Lobi BAPPEDA menyambut kami dengan kursi sofa berwarna coklat dan hawa yang tenang. Aku dan Mbak Ennik duduk berhadapan. Kami membicarakan rencana pelaksanaan bimtek dan bagaimana menundukkan tangga menuju lantai dua. Tapi ada yang menggantung di udara, yaitu aroma perpisahan yang mulai menguar pelan.
Pertemuan akan dilakukan di lantai dua. Tak ada lift, tak ada jalur difabel. Tangga tua berdiri diam, seperti mengamati langkah kami dari masa ke masa. Aku pun memberanikan diri untuk berjalan di tangga itu. Ya, dengan semangat gotong royong, teman-teman pendamping dan petugas BAPPEDA membantuku menaiki tangga. Ada hangat yang menyesak dada, yaitu perhatian, empati, dan ketulusan mereka adalah jalan datar di medan yang curam.

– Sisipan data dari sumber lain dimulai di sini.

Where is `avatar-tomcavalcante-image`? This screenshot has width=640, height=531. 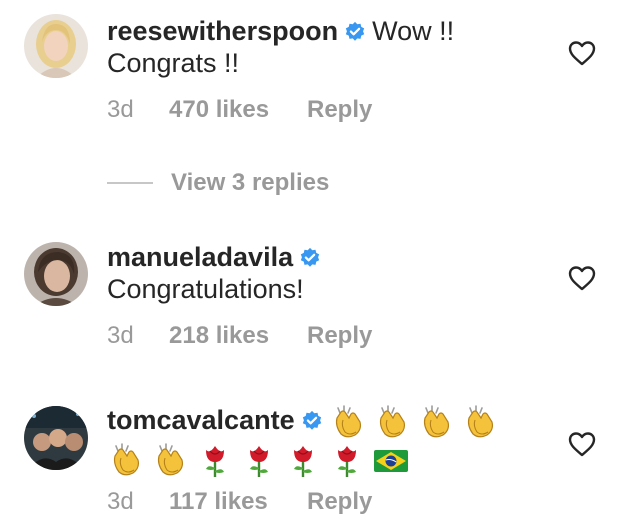 avatar-tomcavalcante-image is located at coordinates (56, 438).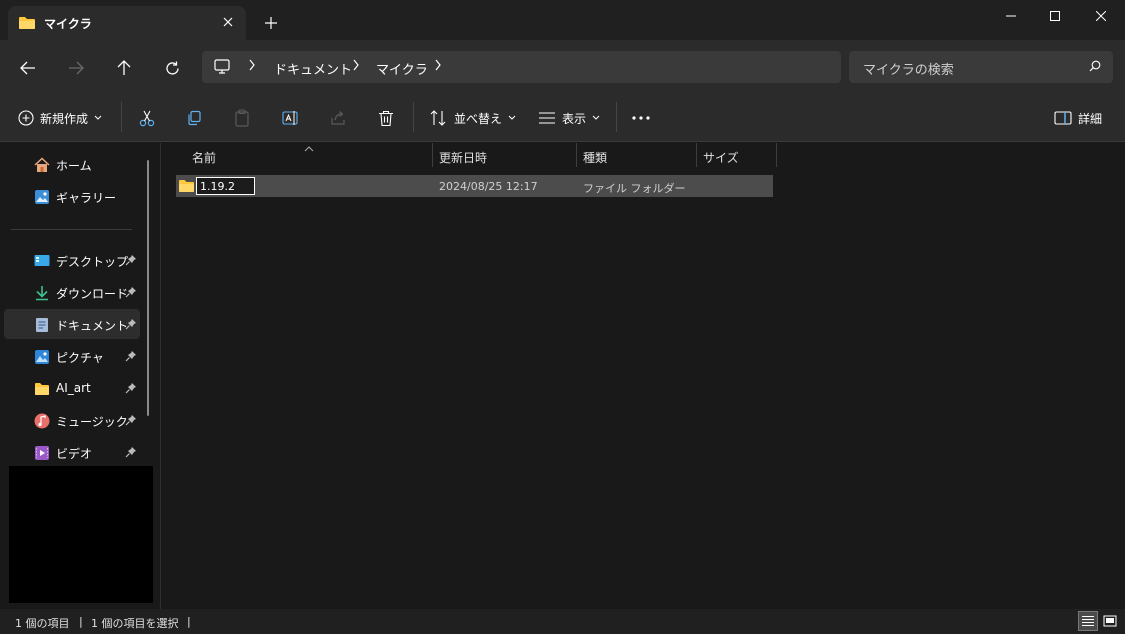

Di Aula Kopi Robusta 1, tempat pertemuan dilangsungkan, deret kursi telah tersusun rapi. Aula itu tak sekadar ruangan, ia punya jiwa. Ia pernah mendengar ratusan diskusi tentang desa, menjadi saksi bisu deretan keputusan penting yang diambil demi masyarakat akar rumput. Dan hari ini, aula itu kembali membuka dirinya, menyambut 255 peserta dari seluruh kecamatan di Bondowoso.
Pukul delapan lebih sedikit, gelombang pertama dimulai. Para operator, unsur kecamatan, Pendamping Desa, beberapa Pendamping Lokal Desa, dan Tenaga Ahli hadir dengan wajah penuh semangat. Aku berdiri di depan, menyapa mereka satu per satu, lalu membuka laptopku yang setia. Sang laptop, teman seperjalanan tugas, kupasangkan pada LCD proyektor, dan layar mulai menyala.
Materi teknis pendataan Indeks Desa Tahun 2025 kusampaikan penuh semangat. Tentang pentingnya akurasi data, prinsip partisipatif, hingga peran desa dalam mewujudkan pembangunan berbasis kebutuhan riil. Setiap kalimatku mengalir, menyentuh sisi paling rasional dan emosional dari peserta. Aku tak hanya ingin mereka paham, tapi juga merasa memiliki misi yang sama, yaitu membangun desa dari data yang jujur.
Dan seperti biasa, kopi hadir. Di atas meja, gelas-gelas berisi cairan hitam pekat mengepul hangat. Ia bukan sekadar minuman. Ia simbol dari budaya diskusi, penanda keakraban, dan saksi dari banyak pemikiran besar yang lahir dari ruangan itu.
Sesi pertama berakhir menjelang tengah hari. Peserta gelombang kedua pun datang satu per satu. Suasana tak kalah hangat. Aku kembali berdiri, kembali menyapa, seakan tak ingin momentum ini cepat berlalu. Di sesi ini, aku tahu dalam hati bahwa setiap kata yang kuucapkan juga menjadi jejak terakhirku secara formal sebagai TAPM Kabupaten Bondowoso.